> _DESCRIPTION OF THE TASK_
Copy out all of the data below, putting "screen assistant" in place of every "GUI agent" and leaving everything else unchanged.

>>

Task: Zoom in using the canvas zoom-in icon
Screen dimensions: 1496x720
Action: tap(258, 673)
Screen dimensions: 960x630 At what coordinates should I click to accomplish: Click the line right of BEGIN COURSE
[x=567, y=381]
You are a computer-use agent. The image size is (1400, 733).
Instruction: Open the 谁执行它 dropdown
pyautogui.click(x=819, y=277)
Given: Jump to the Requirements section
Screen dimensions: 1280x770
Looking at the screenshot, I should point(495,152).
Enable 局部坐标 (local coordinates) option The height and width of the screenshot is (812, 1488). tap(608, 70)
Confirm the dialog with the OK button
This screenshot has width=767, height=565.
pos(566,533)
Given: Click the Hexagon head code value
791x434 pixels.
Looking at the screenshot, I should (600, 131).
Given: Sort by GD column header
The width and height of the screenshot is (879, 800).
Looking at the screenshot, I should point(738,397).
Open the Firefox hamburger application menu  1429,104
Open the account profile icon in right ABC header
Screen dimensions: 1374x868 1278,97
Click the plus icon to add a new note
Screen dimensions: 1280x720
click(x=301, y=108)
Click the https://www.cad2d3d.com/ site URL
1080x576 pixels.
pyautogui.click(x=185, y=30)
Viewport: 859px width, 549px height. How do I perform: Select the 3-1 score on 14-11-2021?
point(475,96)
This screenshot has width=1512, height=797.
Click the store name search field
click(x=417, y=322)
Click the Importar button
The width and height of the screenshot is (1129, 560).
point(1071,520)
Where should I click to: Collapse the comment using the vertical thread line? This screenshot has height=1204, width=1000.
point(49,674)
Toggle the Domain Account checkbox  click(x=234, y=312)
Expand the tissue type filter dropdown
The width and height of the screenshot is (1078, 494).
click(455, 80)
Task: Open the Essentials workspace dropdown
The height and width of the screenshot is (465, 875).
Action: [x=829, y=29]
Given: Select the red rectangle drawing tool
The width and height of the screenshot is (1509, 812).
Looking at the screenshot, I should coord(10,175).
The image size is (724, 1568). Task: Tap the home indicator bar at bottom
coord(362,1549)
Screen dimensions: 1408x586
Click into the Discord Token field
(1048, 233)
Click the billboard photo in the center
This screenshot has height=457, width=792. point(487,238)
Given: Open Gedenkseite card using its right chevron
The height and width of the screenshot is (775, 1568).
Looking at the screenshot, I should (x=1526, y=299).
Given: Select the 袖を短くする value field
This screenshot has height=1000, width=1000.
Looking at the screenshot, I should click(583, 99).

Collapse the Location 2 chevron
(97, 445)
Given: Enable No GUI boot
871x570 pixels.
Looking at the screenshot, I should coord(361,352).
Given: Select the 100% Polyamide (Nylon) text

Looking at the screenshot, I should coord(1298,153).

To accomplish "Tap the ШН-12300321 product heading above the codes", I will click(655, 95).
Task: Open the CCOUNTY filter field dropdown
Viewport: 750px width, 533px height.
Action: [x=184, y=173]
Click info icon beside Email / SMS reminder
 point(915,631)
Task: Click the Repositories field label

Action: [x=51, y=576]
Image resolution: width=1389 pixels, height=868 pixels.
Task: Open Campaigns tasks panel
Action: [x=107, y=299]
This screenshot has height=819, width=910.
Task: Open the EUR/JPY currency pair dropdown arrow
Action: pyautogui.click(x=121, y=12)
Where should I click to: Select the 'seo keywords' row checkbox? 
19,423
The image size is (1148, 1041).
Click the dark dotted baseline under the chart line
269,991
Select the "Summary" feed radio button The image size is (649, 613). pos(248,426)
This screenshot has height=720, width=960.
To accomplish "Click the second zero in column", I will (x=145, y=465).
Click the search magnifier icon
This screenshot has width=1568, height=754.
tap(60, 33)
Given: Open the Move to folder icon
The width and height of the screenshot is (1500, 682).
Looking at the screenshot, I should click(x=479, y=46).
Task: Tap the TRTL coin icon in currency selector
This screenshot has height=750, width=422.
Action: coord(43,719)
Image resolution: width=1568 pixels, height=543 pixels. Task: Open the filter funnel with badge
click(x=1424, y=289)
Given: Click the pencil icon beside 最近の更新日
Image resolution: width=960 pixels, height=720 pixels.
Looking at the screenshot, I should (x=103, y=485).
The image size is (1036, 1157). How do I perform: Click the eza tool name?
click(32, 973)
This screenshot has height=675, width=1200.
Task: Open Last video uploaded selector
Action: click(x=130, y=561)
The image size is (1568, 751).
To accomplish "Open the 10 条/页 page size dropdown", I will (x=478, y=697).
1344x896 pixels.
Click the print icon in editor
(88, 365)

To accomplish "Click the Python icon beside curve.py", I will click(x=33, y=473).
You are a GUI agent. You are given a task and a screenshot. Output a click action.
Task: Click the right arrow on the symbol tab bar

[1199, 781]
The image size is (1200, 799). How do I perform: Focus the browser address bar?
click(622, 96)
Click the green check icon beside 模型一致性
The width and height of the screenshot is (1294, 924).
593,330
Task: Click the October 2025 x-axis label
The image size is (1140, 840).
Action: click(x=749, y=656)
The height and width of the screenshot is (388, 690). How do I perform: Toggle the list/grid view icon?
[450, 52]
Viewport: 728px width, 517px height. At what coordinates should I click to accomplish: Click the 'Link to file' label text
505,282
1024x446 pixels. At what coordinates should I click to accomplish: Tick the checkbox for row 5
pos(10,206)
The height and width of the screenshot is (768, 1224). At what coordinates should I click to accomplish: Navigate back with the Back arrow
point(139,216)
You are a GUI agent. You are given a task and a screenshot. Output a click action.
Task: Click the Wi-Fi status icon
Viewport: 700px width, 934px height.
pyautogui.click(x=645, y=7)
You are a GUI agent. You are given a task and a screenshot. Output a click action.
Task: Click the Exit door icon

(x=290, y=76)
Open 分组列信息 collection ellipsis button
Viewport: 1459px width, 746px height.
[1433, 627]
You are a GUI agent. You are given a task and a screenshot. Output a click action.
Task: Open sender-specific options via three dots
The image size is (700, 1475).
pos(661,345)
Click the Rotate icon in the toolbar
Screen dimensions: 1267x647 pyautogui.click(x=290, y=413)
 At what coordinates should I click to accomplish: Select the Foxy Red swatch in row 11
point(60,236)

<<

> _ANSWER TO THE EXERCISE_
Task: Zoom in using the canvas zoom-in icon
Screen dimensions: 1496x720
Action: tap(258, 673)
Screen dimensions: 960x630 At what coordinates should I click to accomplish: Click the line right of BEGIN COURSE
[x=567, y=381]
You are a computer-use agent. The image size is (1400, 733).
Instruction: Open the 谁执行它 dropdown
pyautogui.click(x=819, y=277)
Given: Jump to the Requirements section
Screen dimensions: 1280x770
Looking at the screenshot, I should point(495,152).
Enable 局部坐标 (local coordinates) option The height and width of the screenshot is (812, 1488). tap(608, 70)
Confirm the dialog with the OK button
This screenshot has width=767, height=565.
pos(566,533)
Given: Click the Hexagon head code value
791x434 pixels.
Looking at the screenshot, I should (600, 131).
Given: Sort by GD column header
The width and height of the screenshot is (879, 800).
Looking at the screenshot, I should point(738,397).
Open the Firefox hamburger application menu  1429,104
Open the account profile icon in right ABC header
Screen dimensions: 1374x868 1278,97
Click the plus icon to add a new note
Screen dimensions: 1280x720
click(x=301, y=108)
Click the https://www.cad2d3d.com/ site URL
1080x576 pixels.
pyautogui.click(x=185, y=30)
Viewport: 859px width, 549px height. How do I perform: Select the 3-1 score on 14-11-2021?
point(475,96)
This screenshot has width=1512, height=797.
Click the store name search field
click(x=417, y=322)
Click the Importar button
The width and height of the screenshot is (1129, 560).
point(1071,520)
Where should I click to: Collapse the comment using the vertical thread line? This screenshot has height=1204, width=1000.
point(49,674)
Toggle the Domain Account checkbox  click(x=234, y=312)
Expand the tissue type filter dropdown
The width and height of the screenshot is (1078, 494).
click(455, 80)
Task: Open the Essentials workspace dropdown
The height and width of the screenshot is (465, 875).
Action: [x=829, y=29]
Given: Select the red rectangle drawing tool
The width and height of the screenshot is (1509, 812).
Looking at the screenshot, I should coord(10,175).
The image size is (724, 1568). Task: Tap the home indicator bar at bottom
coord(362,1549)
Screen dimensions: 1408x586
Click into the Discord Token field
(1048, 233)
Click the billboard photo in the center
This screenshot has height=457, width=792. point(487,238)
Given: Open Gedenkseite card using its right chevron
The height and width of the screenshot is (775, 1568).
Looking at the screenshot, I should (x=1526, y=299).
Given: Select the 袖を短くする value field
This screenshot has height=1000, width=1000.
Looking at the screenshot, I should click(583, 99).

Collapse the Location 2 chevron
(97, 445)
Given: Enable No GUI boot
871x570 pixels.
Looking at the screenshot, I should coord(361,352).
Given: Select the 100% Polyamide (Nylon) text

Looking at the screenshot, I should coord(1298,153).

To accomplish "Tap the ШН-12300321 product heading above the codes", I will click(655, 95).
Task: Open the CCOUNTY filter field dropdown
Viewport: 750px width, 533px height.
Action: [x=184, y=173]
Click info icon beside Email / SMS reminder
 point(915,631)
Task: Click the Repositories field label

Action: [x=51, y=576]
Image resolution: width=1389 pixels, height=868 pixels.
Task: Open Campaigns tasks panel
Action: [x=107, y=299]
This screenshot has height=819, width=910.
Task: Open the EUR/JPY currency pair dropdown arrow
Action: pyautogui.click(x=121, y=12)
Where should I click to: Select the 'seo keywords' row checkbox? 
19,423
The image size is (1148, 1041).
Click the dark dotted baseline under the chart line
269,991
Select the "Summary" feed radio button The image size is (649, 613). pos(248,426)
This screenshot has height=720, width=960.
To accomplish "Click the second zero in column", I will (x=145, y=465).
Click the search magnifier icon
This screenshot has width=1568, height=754.
tap(60, 33)
Given: Open the Move to folder icon
The width and height of the screenshot is (1500, 682).
Looking at the screenshot, I should click(x=479, y=46).
Task: Tap the TRTL coin icon in currency selector
This screenshot has height=750, width=422.
Action: coord(43,719)
Image resolution: width=1568 pixels, height=543 pixels. Task: Open the filter funnel with badge
click(x=1424, y=289)
Given: Click the pencil icon beside 最近の更新日
Image resolution: width=960 pixels, height=720 pixels.
Looking at the screenshot, I should (x=103, y=485).
The image size is (1036, 1157). How do I perform: Click the eza tool name?
click(32, 973)
This screenshot has height=675, width=1200.
Task: Open Last video uploaded selector
Action: click(x=130, y=561)
The image size is (1568, 751).
To accomplish "Open the 10 条/页 page size dropdown", I will (x=478, y=697).
1344x896 pixels.
Click the print icon in editor
(88, 365)

To accomplish "Click the Python icon beside curve.py", I will click(x=33, y=473).
You are a screen assistant. You are given a task and a screenshot. Output a click action.
Task: Click the right arrow on the symbol tab bar

[1199, 781]
The image size is (1200, 799). How do I perform: Focus the browser address bar?
click(622, 96)
Click the green check icon beside 模型一致性
The width and height of the screenshot is (1294, 924).
593,330
Task: Click the October 2025 x-axis label
The image size is (1140, 840).
Action: click(x=749, y=656)
The height and width of the screenshot is (388, 690). How do I perform: Toggle the list/grid view icon?
[450, 52]
Viewport: 728px width, 517px height. At what coordinates should I click to accomplish: Click the 'Link to file' label text
505,282
1024x446 pixels. At what coordinates should I click to accomplish: Tick the checkbox for row 5
pos(10,206)
The height and width of the screenshot is (768, 1224). At what coordinates should I click to accomplish: Navigate back with the Back arrow
point(139,216)
You are a screen assistant. You are given a task and a screenshot. Output a click action.
Task: Click the Wi-Fi status icon
Viewport: 700px width, 934px height.
pyautogui.click(x=645, y=7)
You are a screen assistant. You are given a task and a screenshot. Output a click action.
Task: Click the Exit door icon

(x=290, y=76)
Open 分组列信息 collection ellipsis button
Viewport: 1459px width, 746px height.
[1433, 627]
You are a screen assistant. You are given a task and a screenshot. Output a click action.
Task: Open sender-specific options via three dots
The image size is (700, 1475).
pos(661,345)
Click the Rotate icon in the toolbar
Screen dimensions: 1267x647 pyautogui.click(x=290, y=413)
 At what coordinates should I click to accomplish: Select the Foxy Red swatch in row 11
point(60,236)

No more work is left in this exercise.